Extracted records:
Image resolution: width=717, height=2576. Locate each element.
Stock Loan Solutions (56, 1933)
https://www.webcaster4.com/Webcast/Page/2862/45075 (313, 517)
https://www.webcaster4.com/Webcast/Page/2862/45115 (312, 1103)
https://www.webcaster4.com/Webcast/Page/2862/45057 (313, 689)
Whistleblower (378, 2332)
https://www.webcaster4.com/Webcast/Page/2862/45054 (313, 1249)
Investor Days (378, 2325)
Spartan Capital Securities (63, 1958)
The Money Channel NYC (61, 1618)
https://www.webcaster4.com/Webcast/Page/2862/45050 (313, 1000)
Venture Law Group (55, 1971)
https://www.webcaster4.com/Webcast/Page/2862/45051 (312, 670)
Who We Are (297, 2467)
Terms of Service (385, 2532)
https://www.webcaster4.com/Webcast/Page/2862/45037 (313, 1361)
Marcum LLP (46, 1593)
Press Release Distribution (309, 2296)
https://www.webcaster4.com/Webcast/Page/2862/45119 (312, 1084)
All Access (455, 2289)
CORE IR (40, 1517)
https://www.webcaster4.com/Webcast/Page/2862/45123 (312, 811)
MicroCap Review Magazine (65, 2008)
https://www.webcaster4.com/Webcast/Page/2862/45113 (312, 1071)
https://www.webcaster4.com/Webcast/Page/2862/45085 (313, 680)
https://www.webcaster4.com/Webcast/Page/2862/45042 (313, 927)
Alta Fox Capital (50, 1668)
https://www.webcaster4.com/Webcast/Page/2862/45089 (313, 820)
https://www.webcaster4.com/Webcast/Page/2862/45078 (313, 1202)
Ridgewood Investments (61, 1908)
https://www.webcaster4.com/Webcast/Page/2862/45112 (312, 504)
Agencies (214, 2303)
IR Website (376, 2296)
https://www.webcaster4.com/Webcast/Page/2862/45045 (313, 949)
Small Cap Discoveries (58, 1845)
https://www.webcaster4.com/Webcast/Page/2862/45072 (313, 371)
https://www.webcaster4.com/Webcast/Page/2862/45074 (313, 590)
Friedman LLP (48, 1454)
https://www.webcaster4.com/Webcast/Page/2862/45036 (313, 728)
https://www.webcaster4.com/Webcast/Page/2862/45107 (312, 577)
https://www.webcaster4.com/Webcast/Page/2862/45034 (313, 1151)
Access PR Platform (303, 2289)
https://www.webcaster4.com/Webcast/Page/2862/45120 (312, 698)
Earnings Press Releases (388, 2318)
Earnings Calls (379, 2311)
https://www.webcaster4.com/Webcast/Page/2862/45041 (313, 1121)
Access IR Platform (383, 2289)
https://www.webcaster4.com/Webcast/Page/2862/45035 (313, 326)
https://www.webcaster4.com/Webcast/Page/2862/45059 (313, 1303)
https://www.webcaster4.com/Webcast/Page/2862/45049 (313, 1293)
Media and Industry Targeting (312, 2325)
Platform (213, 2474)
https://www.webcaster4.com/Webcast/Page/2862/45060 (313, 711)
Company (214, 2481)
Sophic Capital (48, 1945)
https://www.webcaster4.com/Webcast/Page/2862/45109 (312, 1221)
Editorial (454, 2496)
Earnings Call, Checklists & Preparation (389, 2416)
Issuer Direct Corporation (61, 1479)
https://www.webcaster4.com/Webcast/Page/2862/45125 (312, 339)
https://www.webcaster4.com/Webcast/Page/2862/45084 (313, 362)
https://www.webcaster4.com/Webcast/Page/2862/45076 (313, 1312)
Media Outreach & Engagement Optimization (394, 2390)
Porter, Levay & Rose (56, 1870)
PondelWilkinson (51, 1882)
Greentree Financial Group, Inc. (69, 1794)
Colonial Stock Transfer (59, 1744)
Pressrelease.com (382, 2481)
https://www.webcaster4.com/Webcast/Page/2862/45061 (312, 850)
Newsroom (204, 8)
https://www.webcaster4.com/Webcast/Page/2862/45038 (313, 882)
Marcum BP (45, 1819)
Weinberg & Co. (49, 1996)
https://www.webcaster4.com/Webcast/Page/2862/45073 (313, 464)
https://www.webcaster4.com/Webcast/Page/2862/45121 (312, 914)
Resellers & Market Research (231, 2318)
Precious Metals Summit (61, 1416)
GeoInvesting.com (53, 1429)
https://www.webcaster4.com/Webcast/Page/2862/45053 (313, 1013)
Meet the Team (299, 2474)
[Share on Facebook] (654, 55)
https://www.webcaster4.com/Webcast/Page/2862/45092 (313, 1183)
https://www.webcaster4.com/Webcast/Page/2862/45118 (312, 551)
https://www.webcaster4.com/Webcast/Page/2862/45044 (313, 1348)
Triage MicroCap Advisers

*To do*.
Go through the entries above, and wherever a line holds the word "MicroCap", copy that line.

*Task solution*.
MicroCap Review Magazine (65, 2008)
Triage MicroCap Advisers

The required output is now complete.